Dataset records:
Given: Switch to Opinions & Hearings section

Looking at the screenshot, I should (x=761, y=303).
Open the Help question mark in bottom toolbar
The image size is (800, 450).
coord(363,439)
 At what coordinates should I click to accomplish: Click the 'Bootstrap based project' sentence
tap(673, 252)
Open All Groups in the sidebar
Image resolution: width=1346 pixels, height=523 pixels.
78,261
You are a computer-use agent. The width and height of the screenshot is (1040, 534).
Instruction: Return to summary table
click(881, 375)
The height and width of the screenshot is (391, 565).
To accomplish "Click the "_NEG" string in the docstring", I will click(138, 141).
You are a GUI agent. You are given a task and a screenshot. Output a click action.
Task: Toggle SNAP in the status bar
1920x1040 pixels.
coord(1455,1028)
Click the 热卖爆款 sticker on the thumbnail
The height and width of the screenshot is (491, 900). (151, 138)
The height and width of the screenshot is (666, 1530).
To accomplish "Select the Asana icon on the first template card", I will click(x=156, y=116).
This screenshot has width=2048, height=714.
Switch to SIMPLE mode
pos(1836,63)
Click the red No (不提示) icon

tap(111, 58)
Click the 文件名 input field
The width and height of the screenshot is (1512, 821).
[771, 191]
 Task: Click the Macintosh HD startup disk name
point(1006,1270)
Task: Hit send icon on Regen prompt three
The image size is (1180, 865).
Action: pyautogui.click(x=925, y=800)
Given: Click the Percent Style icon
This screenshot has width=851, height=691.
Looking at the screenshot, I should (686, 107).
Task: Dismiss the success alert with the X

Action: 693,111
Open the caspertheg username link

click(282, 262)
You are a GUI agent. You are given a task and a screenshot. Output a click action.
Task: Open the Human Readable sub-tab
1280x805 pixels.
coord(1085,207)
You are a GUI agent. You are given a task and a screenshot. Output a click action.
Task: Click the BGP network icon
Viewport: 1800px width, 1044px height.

→ **PROBLEM TO SOLVE**
Write out exactly the lines from the one containing "Open the caspertheg username link" through the end of the data, both included. Add nothing else.

→ **REPLY TO THE EXERCISE**
Open the caspertheg username link

click(282, 262)
You are a GUI agent. You are given a task and a screenshot. Output a click action.
Task: Open the Human Readable sub-tab
1280x805 pixels.
coord(1085,207)
You are a GUI agent. You are given a task and a screenshot. Output a click action.
Task: Click the BGP network icon
Viewport: 1800px width, 1044px height.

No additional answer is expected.